闇の中に浮かび上がるセシリア。その銀髪は自ら光を放っているかのように輝いていた。
セシリアは動かない。

私は体全てをセシリアの足元に投げだし、両手を地に付けてすり寄った。
セシリアが私を見降ろしている。
これは私に与えられた最後のチャンスだ。
悔い改めることを、全身全霊で誓えば、セシリアと和解することができるはずだ。
聖母セシリア!私を許し賜る救いの女神よ!

指先が震える。
背筋が凍りそうなほど悪寒がする。
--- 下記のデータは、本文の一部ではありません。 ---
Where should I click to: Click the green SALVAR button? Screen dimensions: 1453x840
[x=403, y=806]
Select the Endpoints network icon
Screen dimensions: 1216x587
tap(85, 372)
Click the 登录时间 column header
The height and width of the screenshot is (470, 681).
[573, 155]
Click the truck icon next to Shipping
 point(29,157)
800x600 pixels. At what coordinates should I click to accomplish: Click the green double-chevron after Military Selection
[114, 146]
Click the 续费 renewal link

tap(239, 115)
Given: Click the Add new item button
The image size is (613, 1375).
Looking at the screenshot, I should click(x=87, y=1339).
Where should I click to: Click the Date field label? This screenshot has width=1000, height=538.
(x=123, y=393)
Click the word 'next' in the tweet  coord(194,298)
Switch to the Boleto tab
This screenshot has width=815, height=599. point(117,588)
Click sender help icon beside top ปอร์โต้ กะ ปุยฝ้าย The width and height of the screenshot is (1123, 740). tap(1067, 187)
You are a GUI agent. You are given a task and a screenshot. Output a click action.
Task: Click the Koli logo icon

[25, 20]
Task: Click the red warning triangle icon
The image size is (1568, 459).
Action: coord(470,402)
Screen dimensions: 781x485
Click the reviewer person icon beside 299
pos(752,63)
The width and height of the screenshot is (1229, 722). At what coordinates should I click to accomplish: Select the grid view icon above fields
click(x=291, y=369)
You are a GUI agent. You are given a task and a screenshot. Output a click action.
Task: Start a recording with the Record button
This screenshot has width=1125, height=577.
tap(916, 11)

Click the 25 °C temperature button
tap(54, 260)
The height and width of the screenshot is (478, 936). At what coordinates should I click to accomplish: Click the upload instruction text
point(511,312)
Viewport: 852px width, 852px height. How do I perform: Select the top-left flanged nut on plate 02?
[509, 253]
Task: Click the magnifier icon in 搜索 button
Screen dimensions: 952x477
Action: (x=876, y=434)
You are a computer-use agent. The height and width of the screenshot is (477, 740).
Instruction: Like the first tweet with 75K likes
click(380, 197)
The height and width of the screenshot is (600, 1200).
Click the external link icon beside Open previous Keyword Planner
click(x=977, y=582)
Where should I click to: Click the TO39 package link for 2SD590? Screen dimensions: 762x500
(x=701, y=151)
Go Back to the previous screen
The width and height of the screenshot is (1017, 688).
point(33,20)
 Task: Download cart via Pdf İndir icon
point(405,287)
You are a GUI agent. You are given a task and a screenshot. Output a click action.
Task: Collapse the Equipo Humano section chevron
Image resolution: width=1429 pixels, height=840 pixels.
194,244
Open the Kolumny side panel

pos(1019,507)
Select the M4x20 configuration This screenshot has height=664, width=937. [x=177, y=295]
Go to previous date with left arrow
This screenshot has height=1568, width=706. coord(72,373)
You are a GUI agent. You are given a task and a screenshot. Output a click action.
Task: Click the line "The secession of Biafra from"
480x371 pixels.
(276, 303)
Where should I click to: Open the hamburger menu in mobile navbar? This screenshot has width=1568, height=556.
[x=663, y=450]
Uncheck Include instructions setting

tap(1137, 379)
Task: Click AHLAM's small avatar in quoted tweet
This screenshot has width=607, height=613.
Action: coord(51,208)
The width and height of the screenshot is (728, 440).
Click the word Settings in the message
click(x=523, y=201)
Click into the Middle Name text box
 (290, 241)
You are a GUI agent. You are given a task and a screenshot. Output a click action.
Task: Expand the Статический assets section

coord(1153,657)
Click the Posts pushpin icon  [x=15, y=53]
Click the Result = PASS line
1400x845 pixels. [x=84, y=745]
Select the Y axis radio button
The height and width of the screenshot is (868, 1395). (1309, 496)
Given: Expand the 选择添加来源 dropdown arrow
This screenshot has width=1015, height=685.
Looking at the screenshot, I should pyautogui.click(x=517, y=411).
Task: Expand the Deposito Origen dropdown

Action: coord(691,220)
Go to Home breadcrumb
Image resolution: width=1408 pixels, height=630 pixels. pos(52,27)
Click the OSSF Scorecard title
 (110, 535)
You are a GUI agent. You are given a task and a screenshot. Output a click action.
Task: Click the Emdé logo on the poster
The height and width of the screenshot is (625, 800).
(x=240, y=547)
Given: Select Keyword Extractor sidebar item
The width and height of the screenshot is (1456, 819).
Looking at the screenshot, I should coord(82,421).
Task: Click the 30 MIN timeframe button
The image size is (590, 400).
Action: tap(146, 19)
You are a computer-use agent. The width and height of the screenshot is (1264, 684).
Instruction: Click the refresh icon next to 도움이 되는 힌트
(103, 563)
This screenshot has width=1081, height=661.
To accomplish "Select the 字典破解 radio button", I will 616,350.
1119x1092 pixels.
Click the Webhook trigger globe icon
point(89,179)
肺が発作を起こしたかのように引きつる。
私はのどから、醜い音を立てながら呼吸する。
恐る恐る顔を上げた。

そして、私は凍りついた。
セシリアの目には侮蔑しかなかったのだ。
憎悪と不快に口をゆがませながら一言だけ言葉を発した。
「汚らわしい」

私の肺は機能することをやめた。
「うわああああああああああぁぁあ!!」
セシリア!セシリア!
そんな目で見ないでくれ!
恐怖の発作で、めちゃくちゃに頭を掻きむしった。
セシリアの存在を間近に感じると、わけがわからなくなり、自分の目をつぶした。
そして、私の魂は地獄へと連れてゆかれ、この世に戻ることはなかった。


セシルは、依然としてバロン王の上で腰を振っていた。
しかし、突然王が、叫びだし、髪の毛をむしり、自分の目を引っ掻きだした。
動きが止まったかと思うと、真っ赤に裂けた目を見開きながら絶命したのだった。
セシルは気味の悪い笑いを浮かべると、醜い人形に変化し、その場に倒れた。
セシルの正体はゴルベーザが操る人形だったのだ。


本物のセシルは陸兵隊の軍務の途上だ。セシルは王が殺されたことを知らない。